$300m to get rid of pests
Auckland Council is proposing spending $307 million over the next 10 years to rein in the region’s pests – more than threefold its current $88m budget.
The battle to curb kauri dieback and Dutch elm disease was at the heart of the funding increase, getting 10 times more than the $5m currently allotted to it. Meanwhile, $40m would go towards culling possums.

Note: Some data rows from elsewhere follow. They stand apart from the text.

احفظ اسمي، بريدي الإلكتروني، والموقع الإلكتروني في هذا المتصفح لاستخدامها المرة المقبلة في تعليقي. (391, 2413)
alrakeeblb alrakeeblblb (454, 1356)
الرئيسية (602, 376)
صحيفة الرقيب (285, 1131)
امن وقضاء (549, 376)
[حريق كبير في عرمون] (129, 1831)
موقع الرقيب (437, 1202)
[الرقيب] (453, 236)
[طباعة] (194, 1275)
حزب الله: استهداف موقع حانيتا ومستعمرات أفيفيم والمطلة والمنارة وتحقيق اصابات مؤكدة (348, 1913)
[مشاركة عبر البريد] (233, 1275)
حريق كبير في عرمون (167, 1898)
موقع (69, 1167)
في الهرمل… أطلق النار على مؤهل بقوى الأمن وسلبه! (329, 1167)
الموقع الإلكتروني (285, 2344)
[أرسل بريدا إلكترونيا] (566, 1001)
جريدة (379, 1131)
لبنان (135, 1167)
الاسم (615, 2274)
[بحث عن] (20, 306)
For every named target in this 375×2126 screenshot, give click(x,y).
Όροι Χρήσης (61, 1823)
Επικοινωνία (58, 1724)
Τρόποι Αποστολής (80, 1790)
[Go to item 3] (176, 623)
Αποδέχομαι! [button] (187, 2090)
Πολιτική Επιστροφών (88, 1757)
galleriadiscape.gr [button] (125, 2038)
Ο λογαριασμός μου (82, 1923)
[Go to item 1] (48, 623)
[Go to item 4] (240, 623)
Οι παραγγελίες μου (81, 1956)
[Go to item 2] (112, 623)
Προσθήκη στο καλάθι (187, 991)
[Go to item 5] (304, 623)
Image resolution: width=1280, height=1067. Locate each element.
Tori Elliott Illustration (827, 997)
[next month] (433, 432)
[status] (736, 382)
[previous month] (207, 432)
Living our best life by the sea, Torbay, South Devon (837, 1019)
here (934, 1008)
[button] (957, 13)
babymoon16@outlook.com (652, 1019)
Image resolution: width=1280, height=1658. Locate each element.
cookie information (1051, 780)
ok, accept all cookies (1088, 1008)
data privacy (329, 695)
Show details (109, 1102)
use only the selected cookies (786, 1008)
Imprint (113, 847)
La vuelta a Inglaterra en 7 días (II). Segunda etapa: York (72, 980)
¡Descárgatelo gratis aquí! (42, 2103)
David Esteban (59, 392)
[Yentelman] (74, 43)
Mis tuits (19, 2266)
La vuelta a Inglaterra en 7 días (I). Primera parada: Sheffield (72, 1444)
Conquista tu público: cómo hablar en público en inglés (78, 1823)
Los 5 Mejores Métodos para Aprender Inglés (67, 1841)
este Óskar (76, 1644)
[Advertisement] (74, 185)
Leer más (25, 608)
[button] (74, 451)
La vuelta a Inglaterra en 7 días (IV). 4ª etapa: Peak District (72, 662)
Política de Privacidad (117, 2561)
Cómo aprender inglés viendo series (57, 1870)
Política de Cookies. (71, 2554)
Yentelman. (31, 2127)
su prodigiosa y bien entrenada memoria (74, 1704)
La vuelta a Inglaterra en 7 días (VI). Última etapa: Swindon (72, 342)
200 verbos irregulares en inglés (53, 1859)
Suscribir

The council’s environment and community committee would vote to approve the plan for public consultation on Tuesday.
Its biggest spend would be $154m on parkland pest management.
Keeping the status quo would lead to ‘‘wide-spread canopy collapse’’ in Auckland forests, the committee’s agenda said.
The Waitakere and Hunua Ranges, Auckland’s biggest forest tracts on the mainland, would be prioritised, with the council, transport corridor operators, and private landowners coordinating efforts to protect the parks’ ecosystems.
The kauri dieback programme would work towards stopping the disease reaching the Hunua Ranges and Hauraki Gulf Islands, and slowing its spread elsewhere.
Great Barrier Island, Waiheke Island, and Kawau Island, all within Auckland’s Hauraki Gulf, would get a more than $40m boost to manage their respective pest spreads.
Possum control would get a five-fold boost in funding if the plan goes ahead.